*MATERIAL PROVIDED*
★ ★ ★ ★ ★ ★ ★
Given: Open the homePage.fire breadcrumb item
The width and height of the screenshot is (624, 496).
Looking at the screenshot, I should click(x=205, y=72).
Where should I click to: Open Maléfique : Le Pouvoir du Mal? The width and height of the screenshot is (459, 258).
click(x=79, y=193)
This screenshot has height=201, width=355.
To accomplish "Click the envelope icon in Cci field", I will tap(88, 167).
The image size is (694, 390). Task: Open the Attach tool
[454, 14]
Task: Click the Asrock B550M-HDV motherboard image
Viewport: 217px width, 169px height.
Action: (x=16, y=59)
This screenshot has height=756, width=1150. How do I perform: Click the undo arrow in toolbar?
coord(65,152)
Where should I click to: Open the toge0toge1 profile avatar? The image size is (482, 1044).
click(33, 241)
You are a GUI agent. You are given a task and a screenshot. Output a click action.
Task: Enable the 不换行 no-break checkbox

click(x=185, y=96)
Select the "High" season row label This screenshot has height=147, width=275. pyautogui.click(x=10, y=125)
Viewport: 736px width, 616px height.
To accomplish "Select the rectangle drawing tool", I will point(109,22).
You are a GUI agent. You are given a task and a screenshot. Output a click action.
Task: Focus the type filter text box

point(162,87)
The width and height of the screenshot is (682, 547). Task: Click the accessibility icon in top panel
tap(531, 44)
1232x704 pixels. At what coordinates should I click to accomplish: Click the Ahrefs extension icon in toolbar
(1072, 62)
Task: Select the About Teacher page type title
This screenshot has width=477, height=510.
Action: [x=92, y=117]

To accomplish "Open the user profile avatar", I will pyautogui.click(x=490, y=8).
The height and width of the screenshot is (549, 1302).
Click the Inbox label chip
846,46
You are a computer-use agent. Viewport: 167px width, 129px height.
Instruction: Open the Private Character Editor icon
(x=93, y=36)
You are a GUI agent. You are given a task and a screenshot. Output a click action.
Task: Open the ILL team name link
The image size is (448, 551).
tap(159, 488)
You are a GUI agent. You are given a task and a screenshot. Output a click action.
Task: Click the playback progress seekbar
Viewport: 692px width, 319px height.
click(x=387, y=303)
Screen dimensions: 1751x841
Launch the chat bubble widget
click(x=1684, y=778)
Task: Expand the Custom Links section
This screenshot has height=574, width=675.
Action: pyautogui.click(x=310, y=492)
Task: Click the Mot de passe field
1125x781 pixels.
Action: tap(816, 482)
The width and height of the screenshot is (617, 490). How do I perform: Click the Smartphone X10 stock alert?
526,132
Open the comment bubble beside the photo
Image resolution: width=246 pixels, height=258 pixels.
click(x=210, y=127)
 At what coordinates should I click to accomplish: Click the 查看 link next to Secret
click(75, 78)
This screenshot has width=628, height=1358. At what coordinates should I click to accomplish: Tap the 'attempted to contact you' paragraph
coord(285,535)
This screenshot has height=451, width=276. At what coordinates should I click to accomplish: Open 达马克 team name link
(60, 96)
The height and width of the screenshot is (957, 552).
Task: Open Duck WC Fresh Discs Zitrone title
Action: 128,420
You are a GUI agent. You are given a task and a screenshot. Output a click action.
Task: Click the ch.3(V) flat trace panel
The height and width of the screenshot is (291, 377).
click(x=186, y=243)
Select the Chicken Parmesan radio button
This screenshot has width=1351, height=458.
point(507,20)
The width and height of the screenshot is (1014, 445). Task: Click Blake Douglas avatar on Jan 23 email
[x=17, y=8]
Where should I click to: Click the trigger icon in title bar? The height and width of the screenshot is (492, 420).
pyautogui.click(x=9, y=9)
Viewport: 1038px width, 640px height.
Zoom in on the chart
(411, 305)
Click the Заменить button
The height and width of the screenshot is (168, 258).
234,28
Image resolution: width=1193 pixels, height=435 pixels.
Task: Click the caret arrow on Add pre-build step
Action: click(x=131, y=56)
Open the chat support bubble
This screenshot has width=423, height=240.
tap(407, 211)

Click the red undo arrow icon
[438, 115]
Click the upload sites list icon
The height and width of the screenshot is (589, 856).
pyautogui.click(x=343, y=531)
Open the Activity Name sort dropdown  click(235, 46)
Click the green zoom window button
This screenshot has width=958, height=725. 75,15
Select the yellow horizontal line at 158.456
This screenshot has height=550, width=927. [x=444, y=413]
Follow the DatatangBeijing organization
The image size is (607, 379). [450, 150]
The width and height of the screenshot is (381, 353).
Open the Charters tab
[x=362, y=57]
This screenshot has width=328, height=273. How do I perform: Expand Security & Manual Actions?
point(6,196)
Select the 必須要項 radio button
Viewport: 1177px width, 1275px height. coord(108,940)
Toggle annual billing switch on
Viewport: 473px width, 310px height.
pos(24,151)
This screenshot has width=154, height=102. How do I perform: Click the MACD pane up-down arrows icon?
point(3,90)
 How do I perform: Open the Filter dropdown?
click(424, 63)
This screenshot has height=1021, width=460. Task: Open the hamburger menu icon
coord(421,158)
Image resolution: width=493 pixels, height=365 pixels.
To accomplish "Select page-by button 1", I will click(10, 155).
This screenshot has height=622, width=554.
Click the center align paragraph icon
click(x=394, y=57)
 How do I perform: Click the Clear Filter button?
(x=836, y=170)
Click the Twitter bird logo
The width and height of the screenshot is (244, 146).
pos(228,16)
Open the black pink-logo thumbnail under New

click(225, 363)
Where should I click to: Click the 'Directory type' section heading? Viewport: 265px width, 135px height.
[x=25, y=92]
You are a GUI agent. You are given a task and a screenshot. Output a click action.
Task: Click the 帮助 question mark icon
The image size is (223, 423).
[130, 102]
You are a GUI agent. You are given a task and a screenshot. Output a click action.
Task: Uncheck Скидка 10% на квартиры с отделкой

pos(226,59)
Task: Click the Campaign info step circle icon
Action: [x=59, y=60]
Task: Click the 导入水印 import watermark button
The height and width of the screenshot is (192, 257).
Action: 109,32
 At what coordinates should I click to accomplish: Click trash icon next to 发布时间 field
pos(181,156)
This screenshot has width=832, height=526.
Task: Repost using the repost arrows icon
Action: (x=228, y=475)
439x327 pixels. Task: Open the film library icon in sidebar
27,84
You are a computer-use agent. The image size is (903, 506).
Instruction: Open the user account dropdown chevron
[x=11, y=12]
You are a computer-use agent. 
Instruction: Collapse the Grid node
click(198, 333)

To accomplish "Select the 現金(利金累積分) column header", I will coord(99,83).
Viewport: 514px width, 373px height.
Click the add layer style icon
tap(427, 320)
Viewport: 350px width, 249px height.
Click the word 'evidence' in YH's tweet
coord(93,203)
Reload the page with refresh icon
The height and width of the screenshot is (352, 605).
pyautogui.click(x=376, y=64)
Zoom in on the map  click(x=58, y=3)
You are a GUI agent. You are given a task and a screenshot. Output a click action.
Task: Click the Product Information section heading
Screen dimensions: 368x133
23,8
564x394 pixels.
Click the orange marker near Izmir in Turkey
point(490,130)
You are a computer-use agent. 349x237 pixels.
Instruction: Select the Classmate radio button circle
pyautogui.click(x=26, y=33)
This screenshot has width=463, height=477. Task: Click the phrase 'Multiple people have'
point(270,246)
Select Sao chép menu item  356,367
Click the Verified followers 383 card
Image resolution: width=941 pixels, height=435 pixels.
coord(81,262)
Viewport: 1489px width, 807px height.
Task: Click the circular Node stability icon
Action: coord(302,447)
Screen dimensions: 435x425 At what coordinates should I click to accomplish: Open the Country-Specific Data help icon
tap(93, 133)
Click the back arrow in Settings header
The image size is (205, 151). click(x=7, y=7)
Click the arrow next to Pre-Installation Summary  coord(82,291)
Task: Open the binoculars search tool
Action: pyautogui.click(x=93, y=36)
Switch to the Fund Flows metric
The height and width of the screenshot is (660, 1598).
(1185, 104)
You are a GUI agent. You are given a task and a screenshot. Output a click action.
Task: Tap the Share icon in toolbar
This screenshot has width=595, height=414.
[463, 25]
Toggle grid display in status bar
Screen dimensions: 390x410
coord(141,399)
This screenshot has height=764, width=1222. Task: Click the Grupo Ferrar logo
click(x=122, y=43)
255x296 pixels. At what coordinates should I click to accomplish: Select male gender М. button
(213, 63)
★ ★ ★ ★ ★ ★ ★
*ASSIGNMENT*
In the material above, find each line that contains the word "computer", and select it.

*TASK RESULT*
You are a computer-use agent. Viewport: 167px width, 129px height.
You are a computer-use agent. The image size is (903, 506).
You are a computer-use agent. 
You are a computer-use agent. 349x237 pixels.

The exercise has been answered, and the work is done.